Prior to the stamp auction John Mowbray had estimated the value of one of the examples of New Zealand’s first postage stamps at around $8000 - on the day that particular stamp, produced in 1855, was sold for $11,300. "And the special one penny stamp issued for the 1906 Christchurch Exhibition achieved over $13,000 and we sold some early New Zealand specimen stamps for over twice their pre-auction estimated value" he says.

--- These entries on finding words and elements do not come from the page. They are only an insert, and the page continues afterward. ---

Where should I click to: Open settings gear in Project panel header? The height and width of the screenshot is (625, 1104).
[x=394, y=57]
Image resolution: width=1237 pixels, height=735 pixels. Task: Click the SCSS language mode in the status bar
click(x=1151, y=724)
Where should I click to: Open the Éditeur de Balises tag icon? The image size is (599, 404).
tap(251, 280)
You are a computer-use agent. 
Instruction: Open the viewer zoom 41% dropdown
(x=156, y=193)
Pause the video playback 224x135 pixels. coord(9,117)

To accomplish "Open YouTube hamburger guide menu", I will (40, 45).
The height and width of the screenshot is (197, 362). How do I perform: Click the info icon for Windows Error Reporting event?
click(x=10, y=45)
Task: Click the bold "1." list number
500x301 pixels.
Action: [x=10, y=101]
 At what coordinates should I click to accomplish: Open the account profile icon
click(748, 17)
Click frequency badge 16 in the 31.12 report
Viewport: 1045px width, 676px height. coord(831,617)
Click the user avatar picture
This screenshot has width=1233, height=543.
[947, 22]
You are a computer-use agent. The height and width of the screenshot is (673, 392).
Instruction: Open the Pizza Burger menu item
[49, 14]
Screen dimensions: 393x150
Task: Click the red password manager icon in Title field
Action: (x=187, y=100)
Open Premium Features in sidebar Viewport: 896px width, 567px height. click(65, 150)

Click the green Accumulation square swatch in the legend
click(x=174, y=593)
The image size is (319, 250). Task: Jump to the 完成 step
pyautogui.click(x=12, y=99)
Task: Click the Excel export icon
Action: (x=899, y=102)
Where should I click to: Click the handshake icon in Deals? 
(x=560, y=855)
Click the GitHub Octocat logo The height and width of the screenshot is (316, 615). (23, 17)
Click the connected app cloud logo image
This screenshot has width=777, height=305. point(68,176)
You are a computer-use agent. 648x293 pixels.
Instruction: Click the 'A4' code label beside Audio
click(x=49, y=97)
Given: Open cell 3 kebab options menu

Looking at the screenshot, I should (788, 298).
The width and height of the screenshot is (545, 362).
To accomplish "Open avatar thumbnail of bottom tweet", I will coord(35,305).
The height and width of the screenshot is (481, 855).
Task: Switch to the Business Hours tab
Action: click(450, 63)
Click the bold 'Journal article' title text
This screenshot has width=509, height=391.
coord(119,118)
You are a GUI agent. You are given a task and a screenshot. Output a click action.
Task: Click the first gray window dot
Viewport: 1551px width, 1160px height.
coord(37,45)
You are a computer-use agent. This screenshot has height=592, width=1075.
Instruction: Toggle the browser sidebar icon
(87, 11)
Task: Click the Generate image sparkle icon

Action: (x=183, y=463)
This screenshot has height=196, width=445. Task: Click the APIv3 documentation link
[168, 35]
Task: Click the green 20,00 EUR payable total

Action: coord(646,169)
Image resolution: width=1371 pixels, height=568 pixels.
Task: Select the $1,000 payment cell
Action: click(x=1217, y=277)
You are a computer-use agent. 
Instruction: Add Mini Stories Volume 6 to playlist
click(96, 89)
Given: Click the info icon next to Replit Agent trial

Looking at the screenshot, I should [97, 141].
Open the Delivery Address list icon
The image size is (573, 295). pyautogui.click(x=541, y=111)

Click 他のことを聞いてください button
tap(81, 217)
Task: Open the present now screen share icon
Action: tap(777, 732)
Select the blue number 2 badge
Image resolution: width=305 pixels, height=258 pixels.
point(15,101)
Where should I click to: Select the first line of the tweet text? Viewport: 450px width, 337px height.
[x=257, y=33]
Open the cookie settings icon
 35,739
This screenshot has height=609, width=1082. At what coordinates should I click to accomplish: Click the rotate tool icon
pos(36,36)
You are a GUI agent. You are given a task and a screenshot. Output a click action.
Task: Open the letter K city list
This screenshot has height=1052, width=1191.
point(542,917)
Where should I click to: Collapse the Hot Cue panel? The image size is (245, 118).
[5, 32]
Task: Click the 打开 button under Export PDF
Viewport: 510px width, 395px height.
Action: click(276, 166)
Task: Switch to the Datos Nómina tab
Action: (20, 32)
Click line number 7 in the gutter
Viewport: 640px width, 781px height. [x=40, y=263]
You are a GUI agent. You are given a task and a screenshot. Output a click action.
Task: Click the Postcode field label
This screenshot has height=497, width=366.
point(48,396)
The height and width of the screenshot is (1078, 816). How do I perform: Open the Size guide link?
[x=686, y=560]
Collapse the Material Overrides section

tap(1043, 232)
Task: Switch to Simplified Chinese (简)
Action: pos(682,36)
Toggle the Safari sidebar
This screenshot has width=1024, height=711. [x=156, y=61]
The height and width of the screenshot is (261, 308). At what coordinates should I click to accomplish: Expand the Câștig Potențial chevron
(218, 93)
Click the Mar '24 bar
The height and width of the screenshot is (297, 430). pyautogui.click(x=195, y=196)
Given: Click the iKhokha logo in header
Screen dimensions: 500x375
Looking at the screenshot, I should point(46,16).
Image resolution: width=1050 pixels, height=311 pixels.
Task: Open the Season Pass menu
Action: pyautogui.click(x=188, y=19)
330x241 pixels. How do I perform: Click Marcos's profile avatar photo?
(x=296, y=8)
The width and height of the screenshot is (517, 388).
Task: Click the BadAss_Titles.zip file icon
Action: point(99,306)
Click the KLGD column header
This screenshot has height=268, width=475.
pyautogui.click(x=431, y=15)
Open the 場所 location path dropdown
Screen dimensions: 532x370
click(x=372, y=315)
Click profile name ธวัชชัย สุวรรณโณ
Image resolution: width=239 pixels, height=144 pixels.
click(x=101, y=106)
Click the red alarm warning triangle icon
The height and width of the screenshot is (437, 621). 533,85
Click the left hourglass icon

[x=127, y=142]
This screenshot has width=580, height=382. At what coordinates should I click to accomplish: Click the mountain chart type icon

John Mowbray has noticed a very positive effect of Covid conditions has had on the collectables market that he has worked in since 1965. "I think, quite simply, people have spent much more time at home over the last two years and they’ve ‘gone through the attic’ and had some time to re-kindle interest in their old collecting hobbies". Enquiries about valuations on the whole spectrum of collectable items have surged as a result. "The weekend’s auctions show the diversity of prices which can be paid, and the advent of online bidding has enhanced the immediacy of our auctions and widened the international market potential for anything collectable, so seeking a professional valuation is the key here " John Mowbray says.